The nub of the issue is essentially this:
In the past, wealthy people getting married would often try to safeguard their assets against divorce by insisting on an antenuptial contract (or prenup) stipulating that the marriage would be out of community of property and would exclude the accrual system. For the sake of simplicity let’s call this a “No Share ANC”.
Effectively a No Share ANC stipulates “what’s mine is mine, what’s yours is yours (‘til death or divorce do us part) and the fact that we’re getting married for a bit in between isn’t going to change that”.
Typically, with a No Share ANC, the wealthier spouse (let’s call them No Share Sherlock) slept comfortably at night secure in the knowledge that when the marriage ends (and let’s face it, all marriages come to an end at some point, even if only because eventually somebody dies) they won’t have to hand over any assets to their former spouse (or their spouse’s heirs, for that matter).
Since the EB v ER and KG judgement things have changed – and No Share Sherlock should now be aware that there is a possibility that some assets will be “redistributed”. Effectively, the recent Constitutional Court judgement has resulted in a change in the law – such that a court is now empowered to order No Share Sherlock to transfer a portion of his/her assets to his/her former spouse, even though they both signed a No Share ANC.
The rands and cents
How much might No Share Sherlock have to pay? you ask. The amount that the court deems “just and equitable” in the circumstances, is the answer. While this may seem a bit vague and unsatisfactory, one should take (some) comfort from the fact that, at least in principle, it shouldn’t be a totally arbitrary award. The various factors a court will take into consideration are dealt with extensively in the full judgement (so you might have to read it after all, sorry!).

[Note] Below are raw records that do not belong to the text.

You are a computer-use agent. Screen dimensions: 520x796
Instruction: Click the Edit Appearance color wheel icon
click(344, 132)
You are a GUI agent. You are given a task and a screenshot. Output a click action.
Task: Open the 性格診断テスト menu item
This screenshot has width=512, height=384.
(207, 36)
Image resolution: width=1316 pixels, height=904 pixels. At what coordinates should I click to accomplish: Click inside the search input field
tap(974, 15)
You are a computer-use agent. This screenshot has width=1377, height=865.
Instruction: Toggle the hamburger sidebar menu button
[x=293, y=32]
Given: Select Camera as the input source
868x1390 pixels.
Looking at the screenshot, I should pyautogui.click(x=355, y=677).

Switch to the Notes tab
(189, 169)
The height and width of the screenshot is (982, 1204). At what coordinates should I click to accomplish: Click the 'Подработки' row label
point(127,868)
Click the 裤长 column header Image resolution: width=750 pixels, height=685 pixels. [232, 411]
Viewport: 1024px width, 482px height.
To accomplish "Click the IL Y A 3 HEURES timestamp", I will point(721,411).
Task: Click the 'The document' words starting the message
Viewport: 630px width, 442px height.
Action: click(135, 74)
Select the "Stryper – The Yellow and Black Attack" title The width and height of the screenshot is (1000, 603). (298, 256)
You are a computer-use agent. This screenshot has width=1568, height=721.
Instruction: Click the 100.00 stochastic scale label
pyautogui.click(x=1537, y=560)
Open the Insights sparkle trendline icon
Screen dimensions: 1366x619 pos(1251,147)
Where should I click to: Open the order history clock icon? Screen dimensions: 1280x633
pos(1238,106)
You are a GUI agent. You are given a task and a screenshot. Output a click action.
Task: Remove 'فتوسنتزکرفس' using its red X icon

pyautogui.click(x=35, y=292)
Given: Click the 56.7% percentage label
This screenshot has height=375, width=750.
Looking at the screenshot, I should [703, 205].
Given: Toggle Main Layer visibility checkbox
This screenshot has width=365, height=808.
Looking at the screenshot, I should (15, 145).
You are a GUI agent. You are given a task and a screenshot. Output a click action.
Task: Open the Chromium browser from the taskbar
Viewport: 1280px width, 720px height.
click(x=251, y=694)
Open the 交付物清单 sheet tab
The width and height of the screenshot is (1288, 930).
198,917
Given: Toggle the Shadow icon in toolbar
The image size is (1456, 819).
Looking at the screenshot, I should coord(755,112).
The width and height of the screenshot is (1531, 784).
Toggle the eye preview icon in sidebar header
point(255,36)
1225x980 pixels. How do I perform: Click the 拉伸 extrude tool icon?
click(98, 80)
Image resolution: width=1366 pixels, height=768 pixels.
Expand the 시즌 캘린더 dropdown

Among other things, the court will need to be satisfied that No Share Sherlock’s soon-to-be ex-spouse has contributed (monetary or otherwise) towards the accumulated assets they now want to share.
Bottom line
In a nutshell, what the EB v ER and KG judgement does, is to sound the warning for those who are married or getting married: they are in for a financial partnership of sorts, whether they like it or not.
What do the critics say? (Extra reading for over-achievers)
The conservative view is that the judgement:
Undermines established legal principles like freedom of contract, the sanctity of contract and the established legal principle of “pacta sunt servanda” (a Latin term which means that contracts must be honoured).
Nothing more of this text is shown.